I have been experiencing Russia for quite some time so far; I never concentrated too much about stereotypes since I walked my first steps in Russia; of course I knew some, but in general I do not get affected by them; I actually find them funny; I was quite curious about Russia because I knew is a totally different world; that was actually a stereotype in my mind; well, of course each country is peculiar and unique, but I found myself home since the very beginning. My first impression was extensively confirmed along my whole stay.
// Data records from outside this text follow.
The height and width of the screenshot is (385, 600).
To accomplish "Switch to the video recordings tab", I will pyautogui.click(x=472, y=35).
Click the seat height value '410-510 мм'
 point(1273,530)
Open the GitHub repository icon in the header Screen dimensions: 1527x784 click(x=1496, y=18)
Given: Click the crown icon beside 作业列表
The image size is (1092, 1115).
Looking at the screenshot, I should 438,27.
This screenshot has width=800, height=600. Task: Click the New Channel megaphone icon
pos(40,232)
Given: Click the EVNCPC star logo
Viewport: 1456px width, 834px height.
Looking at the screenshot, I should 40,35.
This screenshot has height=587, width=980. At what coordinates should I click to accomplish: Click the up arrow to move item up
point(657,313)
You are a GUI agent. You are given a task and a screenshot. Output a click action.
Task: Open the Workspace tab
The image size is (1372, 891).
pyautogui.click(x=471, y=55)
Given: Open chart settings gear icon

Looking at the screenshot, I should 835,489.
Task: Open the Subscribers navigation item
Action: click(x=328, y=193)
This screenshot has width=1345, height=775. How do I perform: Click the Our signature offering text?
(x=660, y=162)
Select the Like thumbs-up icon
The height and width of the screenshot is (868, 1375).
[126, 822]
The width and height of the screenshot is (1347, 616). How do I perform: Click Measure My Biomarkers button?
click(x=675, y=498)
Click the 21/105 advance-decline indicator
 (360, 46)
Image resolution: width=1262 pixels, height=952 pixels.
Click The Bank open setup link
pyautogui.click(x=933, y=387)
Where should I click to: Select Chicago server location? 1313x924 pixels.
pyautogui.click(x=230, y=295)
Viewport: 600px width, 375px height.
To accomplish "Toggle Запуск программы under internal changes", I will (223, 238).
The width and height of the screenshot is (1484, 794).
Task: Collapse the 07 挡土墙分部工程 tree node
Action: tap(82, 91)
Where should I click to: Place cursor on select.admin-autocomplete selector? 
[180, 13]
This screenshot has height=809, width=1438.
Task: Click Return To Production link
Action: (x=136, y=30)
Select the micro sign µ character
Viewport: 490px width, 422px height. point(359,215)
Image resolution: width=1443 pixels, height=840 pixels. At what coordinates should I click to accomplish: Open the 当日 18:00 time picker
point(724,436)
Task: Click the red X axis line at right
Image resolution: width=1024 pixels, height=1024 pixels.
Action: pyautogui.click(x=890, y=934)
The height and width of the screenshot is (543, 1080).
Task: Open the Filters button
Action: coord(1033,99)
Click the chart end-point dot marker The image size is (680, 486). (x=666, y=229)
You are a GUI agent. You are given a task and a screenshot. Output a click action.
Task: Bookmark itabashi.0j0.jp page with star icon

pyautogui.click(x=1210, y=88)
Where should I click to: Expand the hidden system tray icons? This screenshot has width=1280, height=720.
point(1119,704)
I experienced a city full of energy and initiatives like Moscow; it is a massively huge capital, compared to which you may feel tiny and small, but you don't; you easily find your place in it.
As for people, I love Russians, probably because I felt loved too, and probably they are like me; I was curious about Russian culture, people and everything around me in Moscow, and so were people to me; they were interested in knowing me, why I was there leaving such a country as Italy, which they consider like Heaven, and why I was that crazy to want to live in such a cold country; well, I would definitely settle down in Moscow honestly; so during those conversations I did not say that to please them :); plus they are very giving and helpful; my first day in town I was alone looking for the metro station, not knowing a single word of Russian, not even спасибо; a Russian guy helped me and walked me, not only to the closest metro entrance, but directly to the platform itself; although we communicated by gestures we accomplished the mission.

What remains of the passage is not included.